I met Rod Sullivan shortly after helping start the local Democratic Socialists of America chapter. At the time, we were a small organization with limited reach and little institutional power. Rod did not have to pay attention to us, but he did. He showed up to events. He encouraged younger organizers. A couple years ago, when we hosted a small supervisor candidate forum at the public library with then-candidate Mandi Remington, Rod attended that too.
That matters to me. I genuinely believe Rod wants to serve the community. I believe he cares about labor issues and takes the job seriously. His attendance, his visibility in Solon, and his long-standing engagement with community organizations all make that clear.
Rod has often taken public positions in support of marginalized people and against reactionary politics. He has been accessible in ways many elected officials are not. Frankly, I do not think so many people would be angry with him today if they did not first believe he was capable of better. But intentions are not enough, and eventually a public record becomes impossible to ignore.
Over two decades in office, Rod has repeatedly used county resources and public platforms to insult community members, including documented incidents involving profanity, personal insults, and public outbursts toward critics. Many people in Johnson County have their own stories, screenshots, or experiences of being lashed out at for disagreeing with him, sometimes mildly. Even when people agree with Rod politically, they often describe interactions that left them humiliated, dismissed, or attacked.
More troubling is the gap between Rod’s rhetoric and his judgment. When workers with uncertain immigration status were abused by employers, Rod responded not by centering the exploitation itself, but by questioning how those workers had obtained those jobs in the first place. He has continued to align himself politically with organizations and candidates whose actions undermine the labor movement he claims to champion.
The Iowa City Federation of Labor consistently endorses business-owner candidates who employ non-union labor and offer little support for expanding union power. The organization is often criticized for prioritizing institutional loyalty and dues collection over meaningfully elevating worker power. One of the few times Rod has gone against their endorsements was for an Iowa City Council candidate that had publicly advocated cooperation with the Trump and Reynolds administrations, including cooperation with ICE.
Then there is the Morales lawsuit. Rod helped lead the abrupt firing of former County Executive Director Guillermo Morales in a manner that exposed Johnson County to significant legal and financial risk. The dismissal was only justified with broad character accusations rather than a transparent demonstration of misconduct. Regardless of where the lawsuit ultimately lands, the situation reflected a willingness to abandon procedural standards when politically convenient.

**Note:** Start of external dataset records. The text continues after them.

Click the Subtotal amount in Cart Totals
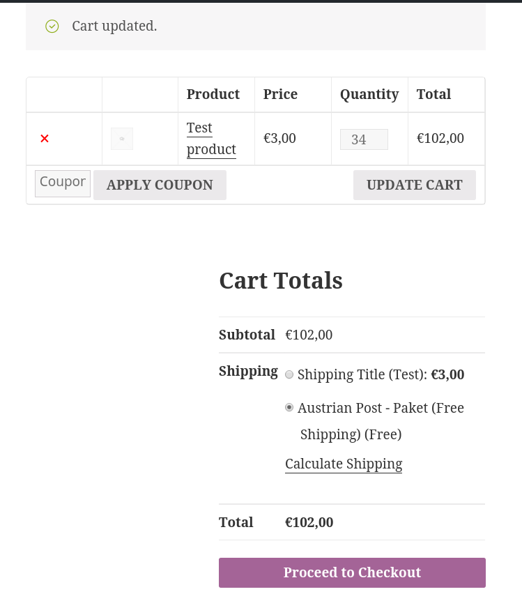The image size is (522, 601). pyautogui.click(x=309, y=335)
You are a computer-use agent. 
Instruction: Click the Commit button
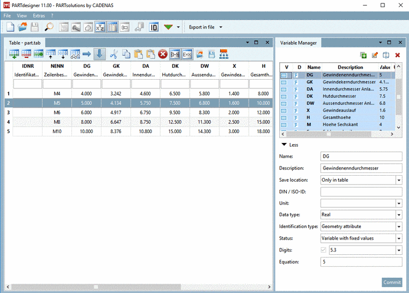point(392,282)
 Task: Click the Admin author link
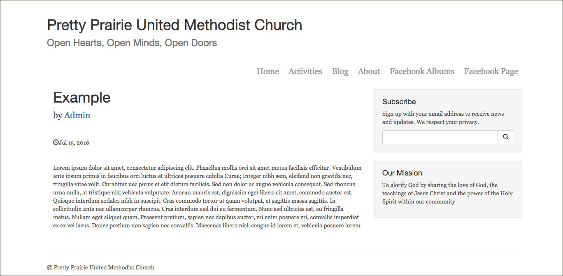click(77, 115)
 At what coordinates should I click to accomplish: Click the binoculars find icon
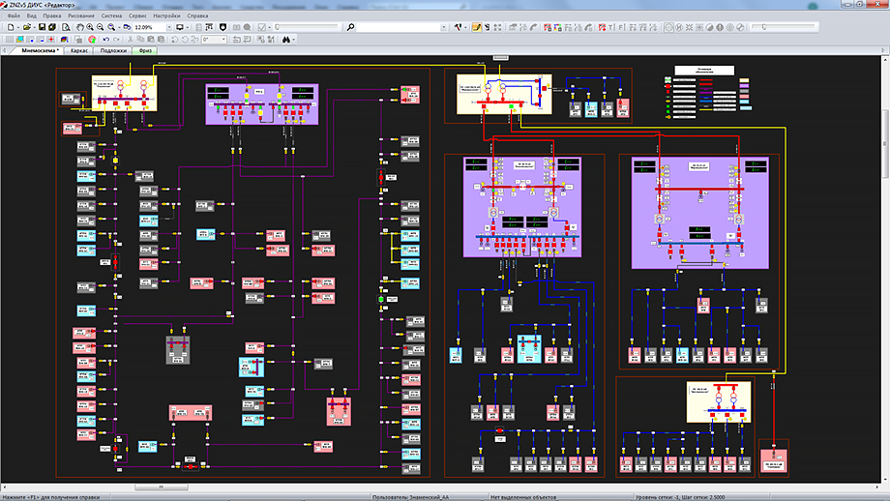[x=287, y=40]
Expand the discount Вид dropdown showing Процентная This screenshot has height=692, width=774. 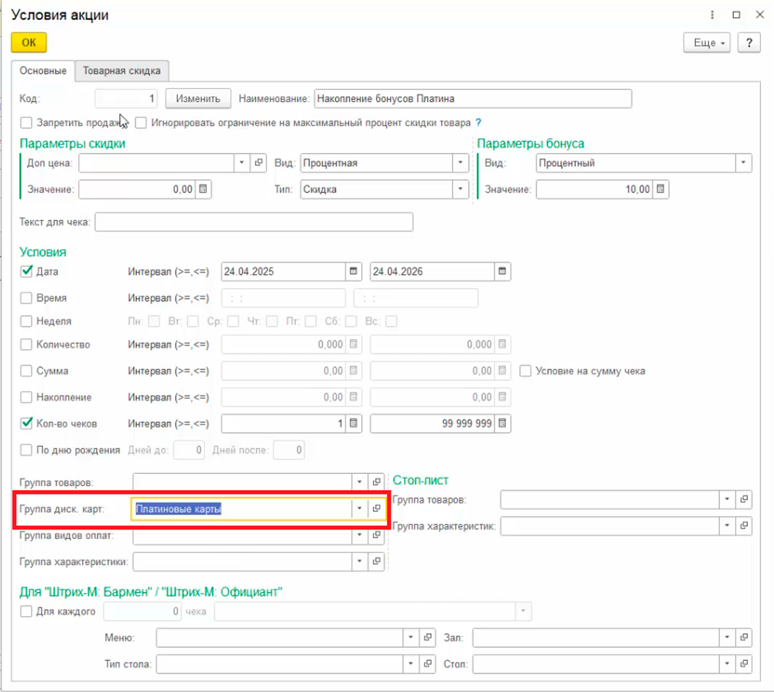click(x=461, y=163)
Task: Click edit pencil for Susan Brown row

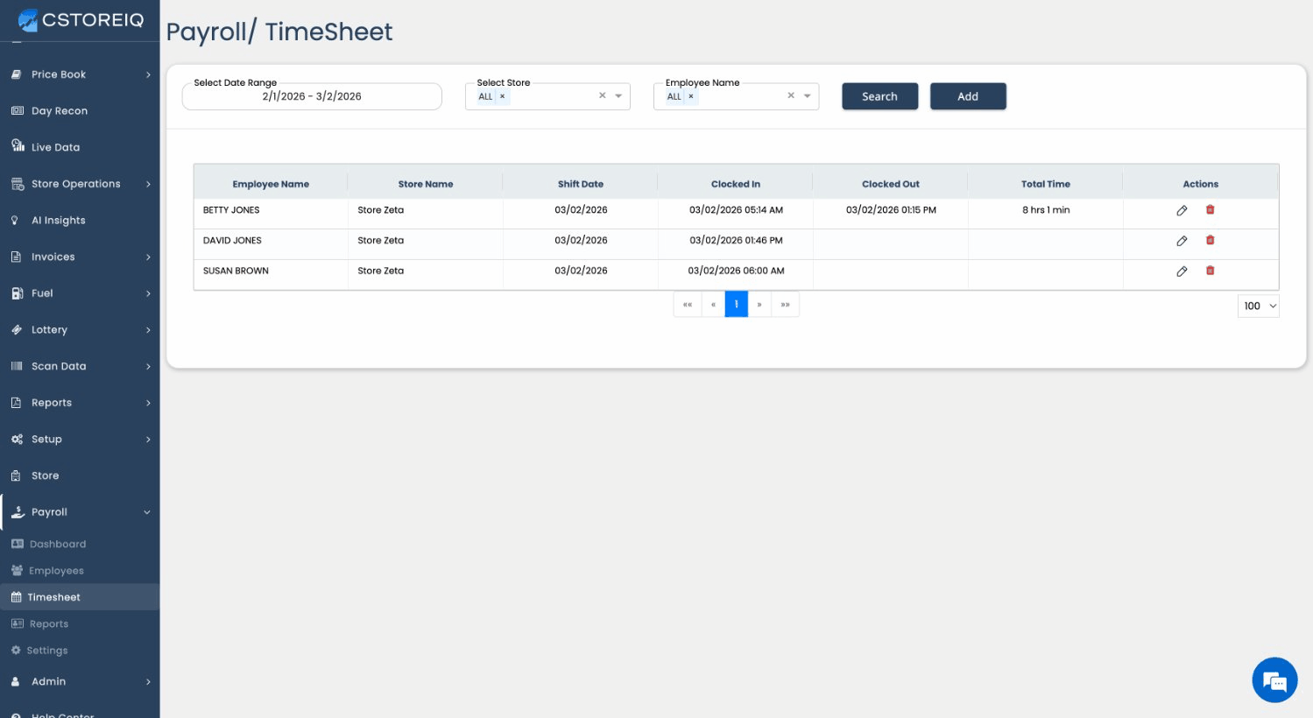Action: tap(1182, 271)
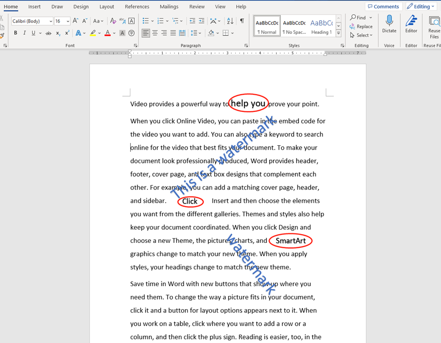Apply strikethrough formatting
The image size is (441, 343).
[x=48, y=33]
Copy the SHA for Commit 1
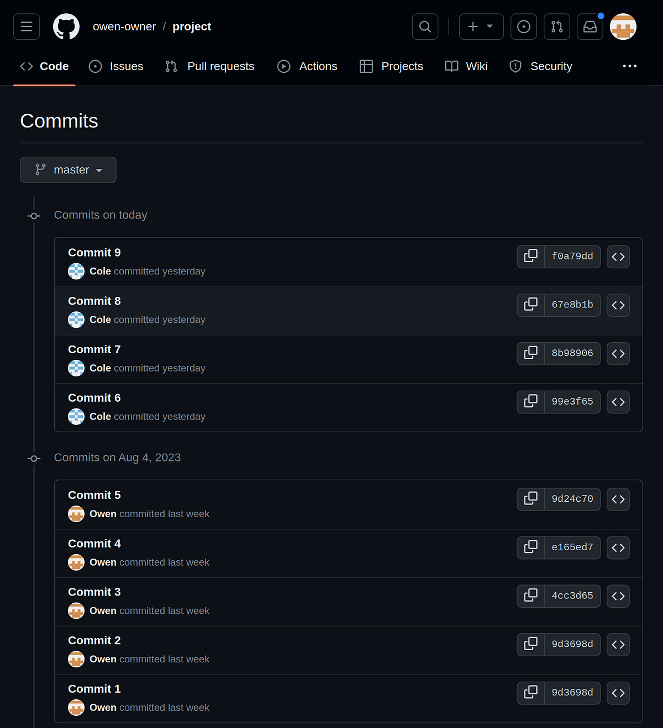 (x=530, y=693)
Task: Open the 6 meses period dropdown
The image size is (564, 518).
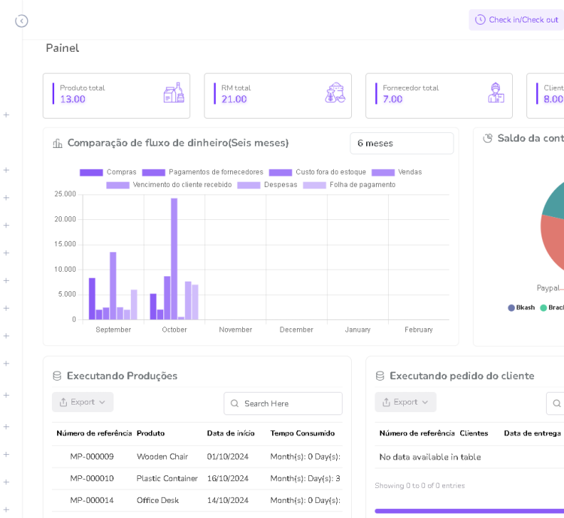Action: (402, 143)
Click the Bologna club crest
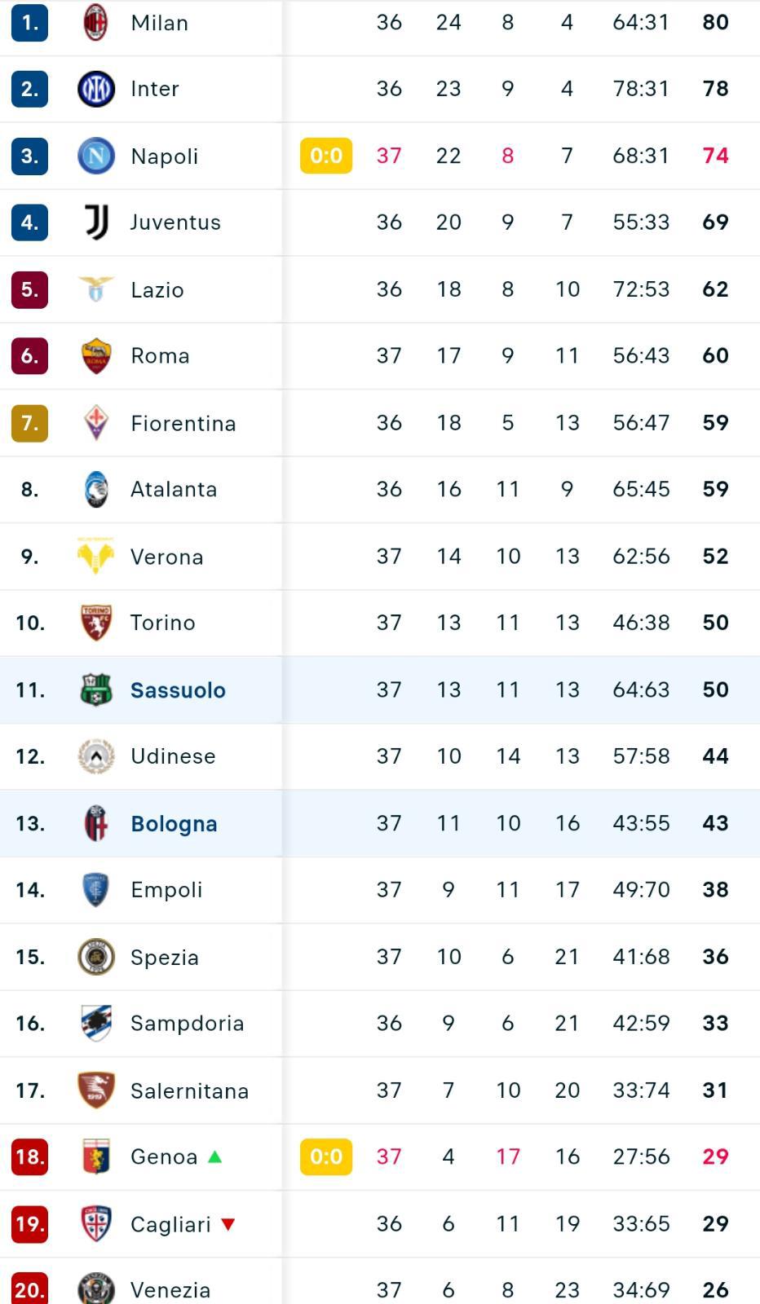 pos(96,823)
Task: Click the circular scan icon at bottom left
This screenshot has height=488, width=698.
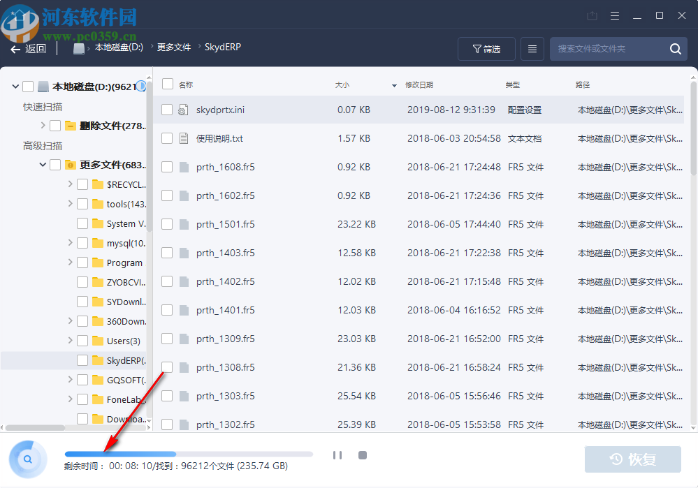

That contradiction was visible again just weeks ago, when Rod derailed the meeting process to loudly call a proposal to raise non-union employee pay “bullshit.” His justification: because it arrived at a nontraditional point in the budget process, and the county needs to hold onto any money it can. It would have taken anyone else five minutes to politely explain that reasoning behind voting no. Instead it took him nearly half an hour of repeating himself, speaking over others when it was not his turn, and disregarding the meeting process.
None of this is easy to say about someone I once admired. I still haven’t managed to unfriend Rod on Facebook. Some part of me, perhaps the more-privileged side who’s only faced some of his temper, sees a path to him turning things around. Finally dropping his defenses, taking in the feedback from his community, and looking at ways he has failed his own standards for conduct. But I can no longer see him doing that while in office. Nor do I think the county and its residents can afford it fiscally or ethically.
I hope he seeks to make amends and find redemption soon. There are many others he needs to repair things with first, well before he’d get to me, but still. One day, I want to forgive Rod Sullivan.